L'Espagne l'attire un moment, pourquoi ? Ses danseuses aux robes chamarrées (on est loin de Degas). Elles ne sont pas filiformes, ni asexuées. Elles sont justes vraies.
Et Berthe Morisot, sa sœur en art, la seule femme artiste de l'époque. C'est aussi sa belle sœur, une amie, une muse, un mentor. Elle le fascine, il peint de nombreuses fois, son regard profond, un peu mélancolique. Il paraît qu'elle avait des yeux vers, mais Manet les peint toujours très noirs. Elle non plus n'a pas peur, il fallait sacrément du tempérament pour s'imposer dans ce milieu d'hommes, pour se faire reconnaître, acceptée et même fêtée.
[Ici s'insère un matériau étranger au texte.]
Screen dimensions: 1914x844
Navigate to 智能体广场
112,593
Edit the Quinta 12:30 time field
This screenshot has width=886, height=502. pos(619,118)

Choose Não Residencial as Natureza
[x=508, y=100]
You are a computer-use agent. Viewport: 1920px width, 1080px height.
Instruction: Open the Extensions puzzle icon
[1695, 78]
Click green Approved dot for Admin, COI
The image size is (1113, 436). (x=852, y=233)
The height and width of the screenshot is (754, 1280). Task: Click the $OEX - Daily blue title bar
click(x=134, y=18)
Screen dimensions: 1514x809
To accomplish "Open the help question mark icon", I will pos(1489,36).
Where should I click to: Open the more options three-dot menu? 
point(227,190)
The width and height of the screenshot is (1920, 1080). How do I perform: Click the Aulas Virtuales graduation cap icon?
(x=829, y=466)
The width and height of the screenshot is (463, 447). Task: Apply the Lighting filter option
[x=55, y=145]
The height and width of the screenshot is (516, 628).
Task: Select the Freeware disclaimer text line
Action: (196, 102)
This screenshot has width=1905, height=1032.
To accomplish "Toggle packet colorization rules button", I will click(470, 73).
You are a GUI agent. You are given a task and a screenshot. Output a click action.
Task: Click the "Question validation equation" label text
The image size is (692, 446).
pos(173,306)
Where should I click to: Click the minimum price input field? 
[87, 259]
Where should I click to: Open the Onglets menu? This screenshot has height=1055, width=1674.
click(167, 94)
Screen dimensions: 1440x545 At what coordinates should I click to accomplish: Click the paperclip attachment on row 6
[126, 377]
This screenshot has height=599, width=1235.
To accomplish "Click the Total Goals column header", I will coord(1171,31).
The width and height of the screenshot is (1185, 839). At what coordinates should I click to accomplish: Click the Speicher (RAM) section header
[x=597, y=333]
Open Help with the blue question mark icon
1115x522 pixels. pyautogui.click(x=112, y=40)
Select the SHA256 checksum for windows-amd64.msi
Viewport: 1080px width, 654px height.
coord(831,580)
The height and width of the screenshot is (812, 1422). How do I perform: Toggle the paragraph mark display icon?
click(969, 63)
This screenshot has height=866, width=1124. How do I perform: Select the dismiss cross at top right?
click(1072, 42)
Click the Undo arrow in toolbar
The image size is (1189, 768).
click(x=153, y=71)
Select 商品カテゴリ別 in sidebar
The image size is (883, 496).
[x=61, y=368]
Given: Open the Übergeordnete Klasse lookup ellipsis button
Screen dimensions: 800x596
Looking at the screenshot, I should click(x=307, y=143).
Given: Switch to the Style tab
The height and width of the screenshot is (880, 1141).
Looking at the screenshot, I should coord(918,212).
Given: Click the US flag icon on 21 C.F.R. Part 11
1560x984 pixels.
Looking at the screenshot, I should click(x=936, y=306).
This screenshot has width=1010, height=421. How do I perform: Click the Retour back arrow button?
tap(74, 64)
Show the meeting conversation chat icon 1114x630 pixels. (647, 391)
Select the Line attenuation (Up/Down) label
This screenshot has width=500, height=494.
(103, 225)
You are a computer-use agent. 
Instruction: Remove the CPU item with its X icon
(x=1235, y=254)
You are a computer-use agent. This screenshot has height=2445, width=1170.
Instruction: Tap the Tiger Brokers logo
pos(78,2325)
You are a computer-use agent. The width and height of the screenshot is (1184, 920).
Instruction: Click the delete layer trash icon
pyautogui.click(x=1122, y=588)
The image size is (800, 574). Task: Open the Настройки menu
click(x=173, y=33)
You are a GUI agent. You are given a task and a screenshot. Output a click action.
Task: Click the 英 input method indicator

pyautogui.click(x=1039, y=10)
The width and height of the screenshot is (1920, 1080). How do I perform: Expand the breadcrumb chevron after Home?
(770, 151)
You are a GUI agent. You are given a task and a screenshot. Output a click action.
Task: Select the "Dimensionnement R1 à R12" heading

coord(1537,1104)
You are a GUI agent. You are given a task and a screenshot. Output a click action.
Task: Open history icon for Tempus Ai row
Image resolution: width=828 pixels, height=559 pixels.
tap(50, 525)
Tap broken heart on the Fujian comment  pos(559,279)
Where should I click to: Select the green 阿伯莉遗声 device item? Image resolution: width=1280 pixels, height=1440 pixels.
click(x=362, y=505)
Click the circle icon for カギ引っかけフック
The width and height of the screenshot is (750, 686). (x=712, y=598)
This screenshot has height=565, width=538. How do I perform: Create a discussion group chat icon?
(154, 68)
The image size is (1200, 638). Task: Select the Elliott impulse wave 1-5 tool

Ce qui frappe chez Manet, ce sont tous ces regards adressés frontalement au peintre et par conséquent aux regardeurs, comme son Olympia, elle aussi nue, mais pas sans défense, au contraire, on la sent dominatrice, son regard peut nous inquiéter. Il n'est pas une invite comme dans l'original de Titien, la chair vibrante, chaude de la Venus du Titien est un appel, dit une attente. Chez Manet au contraire, son regard nous met à distance.
Le chat noir énervé qui nous regarde aussi, lui, carrément hostile, n'est pas là pour nous rassurer. Sa serveuse noire lui apporte un beau bouquet de fleurs blanches dont elle semble n'avoir que faire. Cette putain n'a pas peur du peintre, elle le regarde avec défi, avec un "que veux-tu ?", en même temps qu'un  "fais gaffe! "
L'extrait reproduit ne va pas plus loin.